La culpa es nuestra

En Argentina, lamentablemente, ya hemos hecho un culto a la tragedia, y sin diferenciar. Viales, espectáculos, salidas de boliche, eventos deportivos. Lo sucedido ayer sábado en Olavarria con el “show” de Carlos “Indio” Solari, fue una muestra de que no nos importa nada como sociedad.

Miles y miles de personas viajando desde distintos puntos del país, siguiendo a un líder que, aunque sabe de las cosas que suceden en sus shows, no sale a emitir opinión alguna. Miles de personas viajando sin entradas, sabiendo que total, cuando comience el show, “vamos a poder pasar”. Desorganización, falta de respeto entre los “fanáticos”, inconsciencia por doquier.
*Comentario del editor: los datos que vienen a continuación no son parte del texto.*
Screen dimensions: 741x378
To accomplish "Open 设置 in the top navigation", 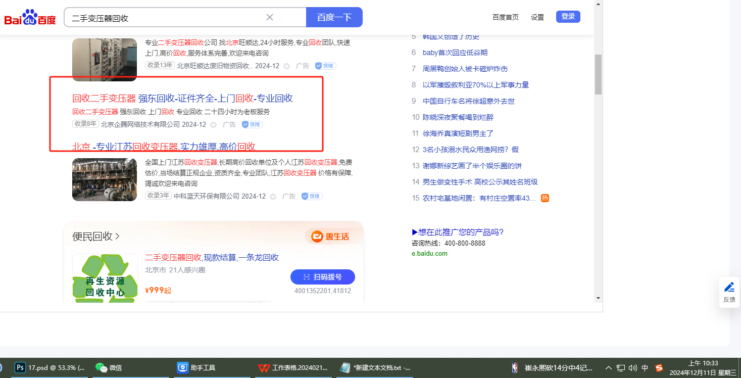I will point(537,17).

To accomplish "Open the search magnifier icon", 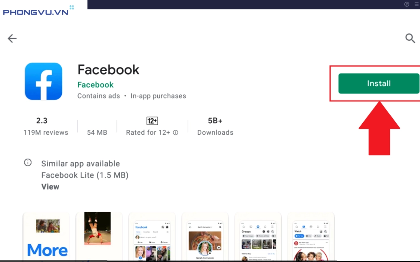I will 410,38.
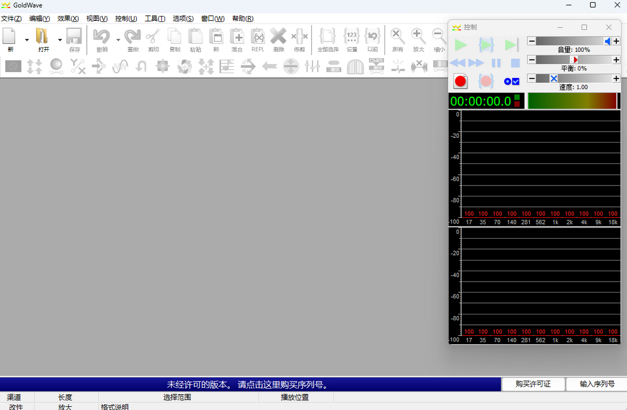The height and width of the screenshot is (410, 627).
Task: Click the 放大 (Zoom In) magnifier icon
Action: tap(418, 37)
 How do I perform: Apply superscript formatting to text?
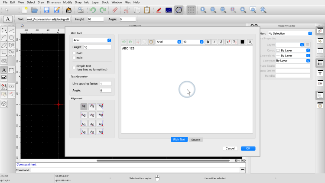[228, 42]
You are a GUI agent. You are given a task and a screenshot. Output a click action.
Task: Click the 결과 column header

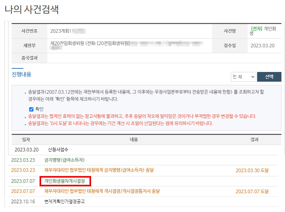(x=255, y=139)
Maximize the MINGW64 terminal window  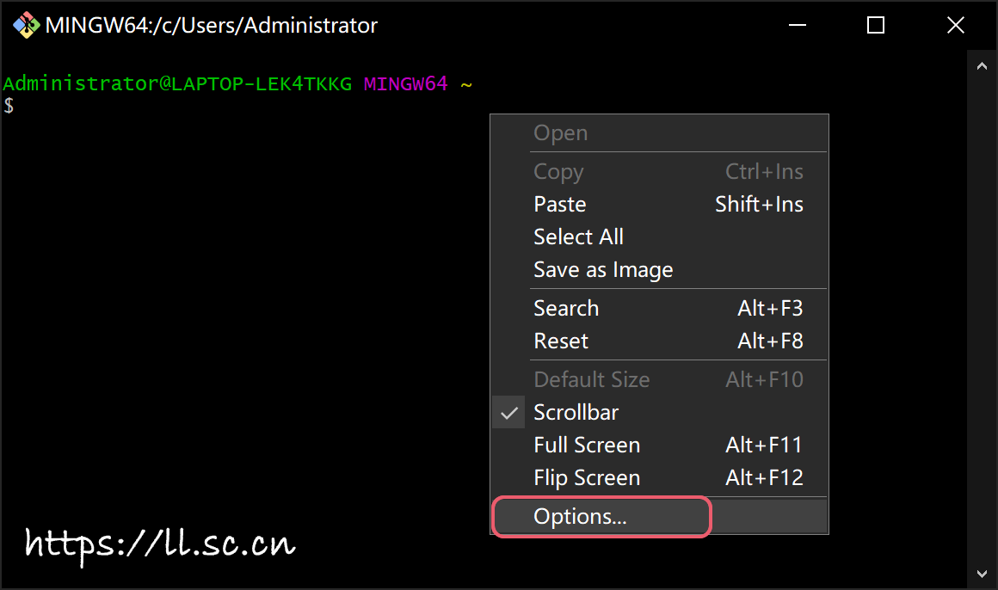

Como sociedad, no aprendimos nada de aquella tragedia de Cromañon. Episodio similar. Ni tampoco aprendimos como sociedad la muerte del pibe que fue a ver a La Renga en 2011, por una maldita bengala, por falta de controles. Pero también no nos tenemos que olvidar lo sucedido en lo que tendría que haber sido una fiesta como la de TimeWarp, en 2016. Y si seguimos, también no nos tenemos que olvidar de lo de Once. Y no es por meter todo en una misma bolsa. Es porque estos hechos que pasan, toman relevancia cuando son multitudinarios, pero cuando solo sucede en un grupo minúsculo, “no pasa nada”. 
Como sociedad, no nos interesa que haya controles o no, porque solo “queremos llegar”. Al laburo, a la valla cerca del cantante, a estar con un amigo, novia, hermano. Nos interesa poco y nada nuestro historial de tragedias, total, pasa. Total, la gente se olvida. Y lamentablemente, seguimos sumando mas muertes. Y después nos preguntamos por qué pasó, cuando deberíamos preguntar, por qué dejamos que pasara. Si en realidad, todos sabemos que viajamos en colectivo como ganado, que viajamos en subte como ganados, que viajamos en colectivos de larga distancia como ganado, que vamos a un recital/show y sabemos que podemos entrar así nomás, que sabemos que si pasamos un semáforo en rojo, “no pasa nada”; que sabemos que si salen a los boliches y en auto, no pasa nada, y menos si tenés alcohol en sangre.
Porque nos acostumbramos, como sociedad, a que el Estado no se haga cargo frente a los reiterados reclamos de los ciudadanos. Porque los que organizan los festivales casi nunca salen a dar la cara. Porque muchas veces la justicia no actúa.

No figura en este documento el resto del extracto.